In the grandstands and down on the infield, throngs of women decked out in chic wide-brimmed hats and fancy furs scream and clap and bounce up and down on their toes, while men in fedoras and long, woolen overcoats -- a stark palette of blacks, grays and browns -- lean over the inside rail, thrust their arms skyward and shout the horses on at the top of their lungs.

"Here they come," says director Gary Ross as the horses thunder into view and more than 4,000 movie extras massed in the grandstands and across the turf track erupt in wild cheers. "Run, run, run, run, run!" he now yells, caught up in the emotion of the moment.

Then the director notices something amiss. The horses are performing magnificently, but now the human contingent of race fans is too late running across the infield grass toward the sprinting horses.

It is a numbing 36 degrees on a Sunday morning in mid-November and Hollywood has come to historic Keeneland Race Course deep in Kentucky bluegrass country to film a key scene from the upcoming film "Seabiscuit," the big-screen adaptation of Laura Hillenbrand's bestseller "Seabiscuit: An American Legend."

As it turns out, the crowd glitch won't affect the movie. Ross already has a perfectly fine take of this scene in the can. But it illustrates the daunting challenges the filmmakers face trying to keep the horses and humans in sync during the race sequences being filmed -- the kind of challenges "Seabiscuit" has faced almost from Day One.

From the months-long quest to cast Seabiscuit -- in which wranglers combed barns across the country before ending up with more than 40 horses to portray the "star" and his equine cronies -- to the complexity of re-creating some of the legendary stallion's most famous races, the "Seabiscuit" shoot now underway through mid-February has presented Ross and his team with more hurdles than a steeplechase.
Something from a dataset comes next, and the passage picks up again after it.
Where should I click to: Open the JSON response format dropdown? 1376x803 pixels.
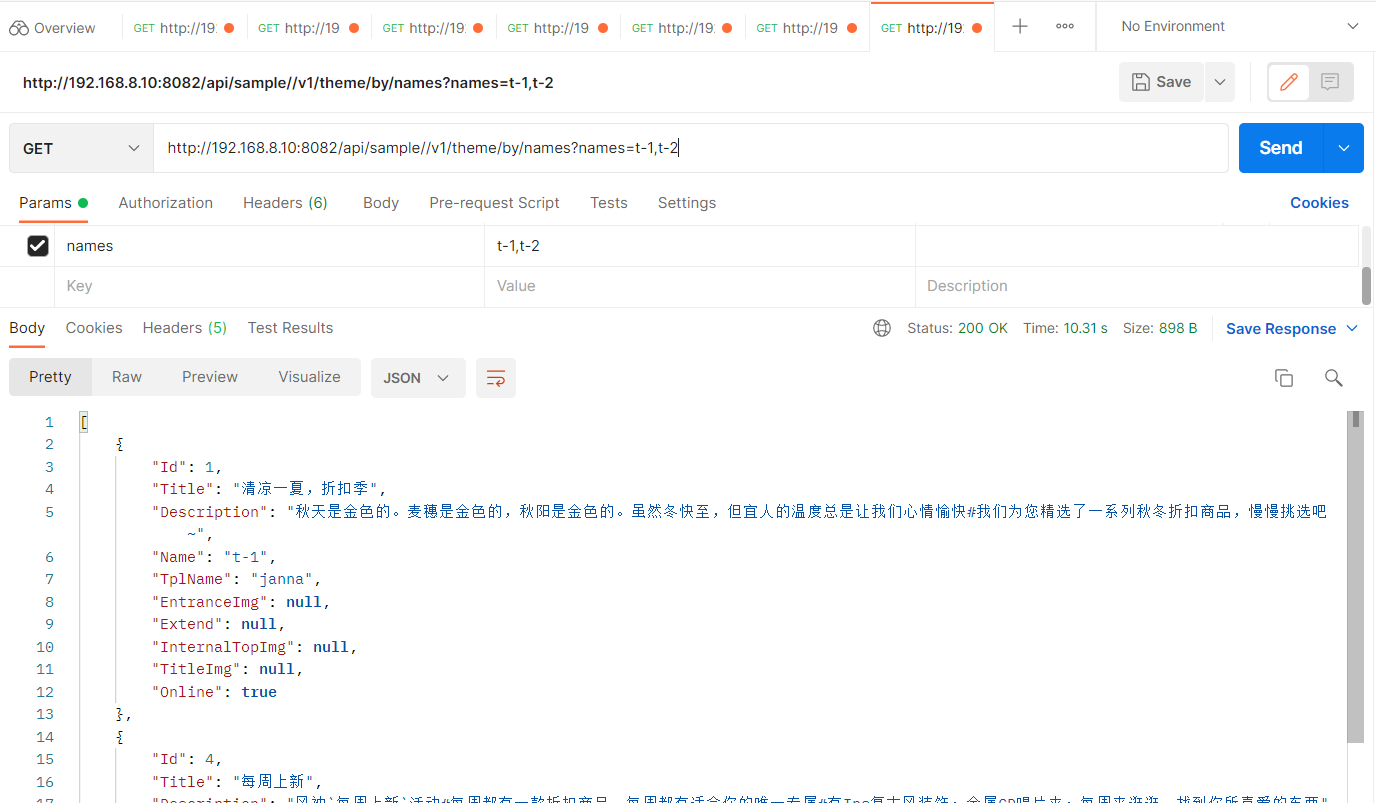(x=418, y=378)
Thoroughbreds, going against their nature, had to learn to pull up after sprints of only three furlongs each time the director called, "Cut!" Human actors had adjustments to make, too. Tobey Maguire lost more than 20 pounds of his "Spider-Man" bulk and worked out on a mechanical contraption called an Equicizer to star as Seabiscuit's jockey, Johnny "Red" Pollard.

And underlying the whole enterprise is the question of whether a tale of thoroughbred racing can ignite contemporary passions the way it did in the '30s, when superstar horses like Seabiscuit rivaled today's celebrity athletes in the popular imagination.
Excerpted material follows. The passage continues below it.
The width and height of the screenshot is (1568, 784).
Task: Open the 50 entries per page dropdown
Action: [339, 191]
If the movie can overcome the obstacles, it's on track to be one of the prestige studio offerings of 2003.

"Seabiscuit" also stars Jeff Bridges as the thoroughbred's visionary owner, Charles Howard, and Chris Cooper as the taciturn and mysterious trainer, Tom Smith. It features Elizabeth Banks as Marcela Howard, the owner's porcelain-skinned wife, and William H. Macy as "Tick Tock" McGlaughlin, a Walter Winchell-type commentator and race handicapper.

A joint production of Universal Pictures, DreamWorks Pictures and Spyglass Entertainment, the film is scheduled to open July 25 in the U.S.

Here at Keeneland, the filmmakers are facing the hurdles of time, the uncertainties of racehorses and humans, and the fickleness of bad weather to complete filming what many consider the greatest thoroughbred race ever staged -- the Nov. 1, 1938, match race held at Pimlico in Baltimore, Md., that pitted the regal Triple Crown winner War Admiral against the roughhewn, undersized Seabiscuit.

Universal, which is distributing the film in North America, is gambling that the action sequences sprinkled throughout the movie and Maguire's box-office appeal will lure young people into the seats along with the adult demographic. But "Seabiscuit" will be going head-to-head against the sequel "Lara Croft Tomb Raider: The Cradle of Life," and a big question is whether younger audiences will embrace a horseracing movie set during the Great Depression when action hero Croft is smashing bad guys to bits in the next theater.

"I think the challenge is in the subject matter, but two words make a difference in marketing this movie -- Tobey Maguire," Paul Dergarabedian, president of the box-office tracking firm Exhibitor Relations Co., said of "Seabiscuit's" outlook. " 'Seabiscuit' is going to skew a little older with the audience, so it can't hurt to have him in the movie."